Storing an object as &Header, but reading the data past the end of the header · Issue #256 · rust-lang/unsafe-code-guidelines (original) (raw)

This is related to #2 but the read is not out of bounds of the allocation, not being written to by other threads, not the bytes of a &mut Blah, etc. That is to say, really the code is trying to model a dynamically sized type, that for one reason or another does not support (Note that ther are a number of custom DST proposals).

So, I heard that it was UB for you to have a &T and read outside the bounds of that T, even if conceptually it's a totally in-bounds read. E.g. T here may be a ZST, or it may be a header after which a trailing array is expected, or standing that sits at the head of a trailing array, or it may be a struct that's the common shared fields of some set of other struct... These are pretty common in unsafe code as it's a pattern which is both legal and useful in C and C++.
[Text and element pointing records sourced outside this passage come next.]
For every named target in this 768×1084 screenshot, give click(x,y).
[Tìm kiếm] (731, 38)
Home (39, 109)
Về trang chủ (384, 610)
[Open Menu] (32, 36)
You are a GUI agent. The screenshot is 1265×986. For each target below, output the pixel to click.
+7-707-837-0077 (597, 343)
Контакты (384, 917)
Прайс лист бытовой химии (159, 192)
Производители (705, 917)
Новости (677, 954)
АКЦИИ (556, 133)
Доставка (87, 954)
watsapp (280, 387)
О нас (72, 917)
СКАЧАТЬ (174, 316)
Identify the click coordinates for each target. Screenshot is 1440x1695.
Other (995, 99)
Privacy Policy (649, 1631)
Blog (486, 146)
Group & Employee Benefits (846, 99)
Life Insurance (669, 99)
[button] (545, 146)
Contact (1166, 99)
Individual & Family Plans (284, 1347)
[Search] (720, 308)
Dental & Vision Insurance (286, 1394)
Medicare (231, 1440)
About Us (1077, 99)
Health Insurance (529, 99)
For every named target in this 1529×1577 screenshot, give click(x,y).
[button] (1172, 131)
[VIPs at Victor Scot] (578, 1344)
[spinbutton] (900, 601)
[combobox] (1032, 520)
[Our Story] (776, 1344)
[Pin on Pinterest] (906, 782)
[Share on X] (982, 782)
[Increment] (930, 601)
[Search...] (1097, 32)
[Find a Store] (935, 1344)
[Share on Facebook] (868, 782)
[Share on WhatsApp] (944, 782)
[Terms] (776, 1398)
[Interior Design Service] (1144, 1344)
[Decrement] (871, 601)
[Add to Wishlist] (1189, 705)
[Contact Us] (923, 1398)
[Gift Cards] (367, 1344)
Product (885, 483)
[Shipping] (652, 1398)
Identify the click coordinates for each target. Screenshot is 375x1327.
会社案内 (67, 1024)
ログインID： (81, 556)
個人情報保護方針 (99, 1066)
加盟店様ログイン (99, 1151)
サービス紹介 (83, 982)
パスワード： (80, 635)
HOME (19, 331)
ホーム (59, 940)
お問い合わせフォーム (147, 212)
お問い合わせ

It's pretty common in Rust too:

• It's not unheard of in C apis to use a #[repr(C)] struct Foo { _priv: [u8; 0] }, as this is what bindgen uses. Some of these APIs then go on use &Foo in the Rust code. (This is essentially a workaround for a lack of a stable extern Type). This code doesn't read the data, so the only issue would be if we told LLVM it could assume things about the pointer that turn out to be untrue in a situation like cross-lang LTO, probably.
• Similarly, I've seen other FFI code that used a struct CStr([u8; 0]) for a similar purpose — as a version of std::ffi::CStr that you can actually pass to C directly. (I even almost did this for ffi_support::FfiStr, but went with a pointer inside so I could easily check for code passing in null).
• bitvec has a BitSlice type which acts a lot like a slice that magically has bit-level indexing. Internally it's something like struct BitSlice { _mem: [()] } which lets it behave like an unsized type, The "pointer" and length are both specially encoded values that contain both the actual pointer/length as well as bit-level offsets for tracking where withing byte things are. There are a lot of reasons this might be illegal, but I had not thought mem::size_of_val returning the wrong value was the actual one.
• anyhow::Error internally wraps a Box<ErrorImpl<()>>, where ErrorImpl<T> contains a vtable, a backtrace, and then the T. ErrorImpl<()> is used as it behaves as the "common header" for real ErrorImpl values. On construction, Box<ErrorImpl<T>> is converted to Box<ErrorImpl<()>>, when stored in the Error.
  Whenever a method is called that needs to delegate to the vtable, the Box<ErrorImpl<()>> is converted into the right pointer type for the vtable function (one of &ErrorImpl<()>, &mut ErrorImpl<()>, Box<ErrorImpl<()>>) which is called with that pointer. The first thing the vtable function generally does is convert the reference to e.g. &ErrorImpl<T>, example: https://github.com/dtolnay/anyhow/blob/99c982128458fecb8d1d7aff9478dd77dac0ee3b/src/error.rs#L538-L545. (I had always kind of thought it wasn't okay to use Box<T> here, but I'm surprised that stuff like &ErrorImpl<()> to &ErrorImpl<RealType> isn't okay either).
• wio-rs contains VariableSizedBox which provides this pattern in a library form, and IIUC is mostly intended for the flexible-array-member case. The API attempts to launder pointers to the object, which is... very non-obvious. It seems like it plausibly avoids the issue here, though, but it's insanely subtle, and if this is the recommended pattern, I suspect it will need a very good nomicon entry. https://github.com/retep998/wio-rs/blob/9bf021178b2d02485f1bd35e6cff41bf52d4a9a2/src/vsb.rs#L98-L113
• I do something similar in arcstr, where there's a header and a variable length segment that trails it. I avoided issues here by luck, as I took great care to avoid ever putting the inner type behind a reference. This was lucky since I wasn't aware of this at all, and did it for other reasons. This was painful as it required field hard-coding offsets.
• This isn't to say anything of the numerous C or C++ apis which expose polymorphism in this way — In c++ this is how single non-virtual inheritance is represented, so it's especially common, although it was common in C too. Additionally, C code with a flexible array member is in tons of places, and not just windows APIs.

This is just a few off the top — there's a lot of unsafe code that does this. Personally, I had thought it was allowed so long as you don't go past the actual bounds of the allocation, it makes some sense that it's not though, unfortunately. (Somehow, I don't think I've ever had miri trouble me about it, but it's seeming like it's just because of luck && coincidence more than anything else).

Anyway, I think if this is UB we should start being way more vocal about it, because it's a totally legal pattern in C and C++, and common.